> [Yönergeler]:
1. Fitre hakkındaki metne dayanarak şu soruları cevaplayın ve cevapları da aynı harflerle işaretleyin:
(a) 'Fıtr' kelimesi Fatır Suresinde hangi anlamda kullanılıyor?
(b) Bayram günü doğmuş bir çocuk için ne verilmesi gerekiyor?
(c) Fitre bayram namazından sonra ödenirse ne olur?
2. Fitre hakkındaki metni kaldığı yerden alıp devam ettirin.

> [Verilen metin]:
* * *
Ramazan’ın son günleri Peygamber Efendimiz’in hadisinde belirttiği gibi cehennemden kurtuluş olarak kabul ediliyor. İslam’da toplumsal mesuliyet olan zekât ve fitre ibadetini de yoksul ve muhtaç kimselere vererek cehennem azabından kurtulmak için bir aracı olarak yerine getiriyoruz.
Yaratılışımıza bir şükür
‘Fıtr’ kelimesi, Fatır Suresinde kullanıldığı anlamıyla ‘yaratmak’ manasına geliyor. Ayrıca oruç tutmanın tersi olarak da ‘yeme-içme‘ anlamı taşıyor. Bu sebeple orucumuzu açtığımız vakit ‘iftar’ olarak ve Ramazan Bayramı’nın diğer adı ‘Fıtr Bayramı’ olarak geçiyor.
Fıtır sadakası (fitre), insanın yaradılışına bir şükür olmak üzere sevap kazanmak maksadıyla veriliyor. Ramazan Bayramı’na yetişen ve temel ihtiyaçlarının dışında belli bir miktar mala sahip olan Müslümanların kendileri ve velâyetleri altındaki kişiler için yerine getirmekle yükümlü bulundukları mâlî bir ibadet olarak kabul ediliyor. Fıtır sadakası her şahsı ilgilendiren ve ona has kılınmış bir ibadet şekli olarak görülüyor. Bu sebeple bayram günü doğmuş bir çocuk için bile şükür sadakası verilmesi gerekiyor.
Peygamber Efendimiz “Fitreyi kim bayram namazdan önce öderse, bu makbul bir zekât, kim de namazdan sonra öderse, herhangi bir sadaka olur” (Buhârî, Zekât, 70, 71, 77; Müslim, Zekât, 12, 13, 16) diyerek fitrenin bayram namazı öncesinde ödenmesine vurgu yapıyor.
Fitre verilecek kişiler; “Sadakalar (zekâtlar), Allah’tan bir farz olarak ancak fakirler, düşkünler, zekât toplayan memurlar, kalpleri İslam’a ısındırılacak olanlarla (özgürlüğüne kavuşturulacak) köleler, borçlular, Allah yolunda cihad edenler ve yolda kalmış yolcular içindir” hadisiyle belirleniyor.
* * *
> [Satırlar]:
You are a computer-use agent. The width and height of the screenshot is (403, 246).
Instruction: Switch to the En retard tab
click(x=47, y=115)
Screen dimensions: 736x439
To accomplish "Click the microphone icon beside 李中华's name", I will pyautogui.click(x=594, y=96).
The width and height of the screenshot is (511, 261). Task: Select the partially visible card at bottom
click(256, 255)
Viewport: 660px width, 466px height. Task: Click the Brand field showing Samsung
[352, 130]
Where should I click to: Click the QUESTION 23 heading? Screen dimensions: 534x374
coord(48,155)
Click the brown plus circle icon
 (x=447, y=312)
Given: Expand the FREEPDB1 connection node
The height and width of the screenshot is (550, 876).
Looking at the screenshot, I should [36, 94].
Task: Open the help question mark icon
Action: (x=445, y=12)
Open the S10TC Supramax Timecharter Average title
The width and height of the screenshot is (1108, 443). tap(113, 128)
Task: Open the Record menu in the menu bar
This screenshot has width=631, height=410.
* * *
> [Görevlerin cevapları]:
1.
(a) 'Yaratmak' anlamında.
(b) Şükür sadakası verilmesi gerekiyor.
(c) Herhangi bir sadaka olur.

2.
Arınmanın maddi yolu
Fıtır sadakasının temel önemi; oruç ibadetini yapmış Müslümanlarda ortaya çıkması muhtemel kusurları telâfi etmek, sevinç ve bayram gününde fakirleri anmak, onları günlük ihtiyaçlarından kurtarmak oluyor. Fitre yardımlaşma ve kişinin bedenen temizliğinin dışında manevi temizliğine bir adım olarak görülüyor.
Hz. Abdullah b. Abbâs r.a. şöyle diyor:
“Rasûlüllah s.a.v. sadaka-i fıtrı, oruç tutan kimseyi çirkin ve boş sözlerin günahından temizlemek ve fakirlere yiyecek temin etmek için emretti.”
Hz. Cerir r.a. Peygamber Efendimiz’in şöyle buyurduğunu rivayet ediyor:
“Ramazan ayı orucu yer ile gök arasında muallâktadır. O, ancak sadaka-i fıtır ile (Hz. Allah’ın katına) yükseltilir.”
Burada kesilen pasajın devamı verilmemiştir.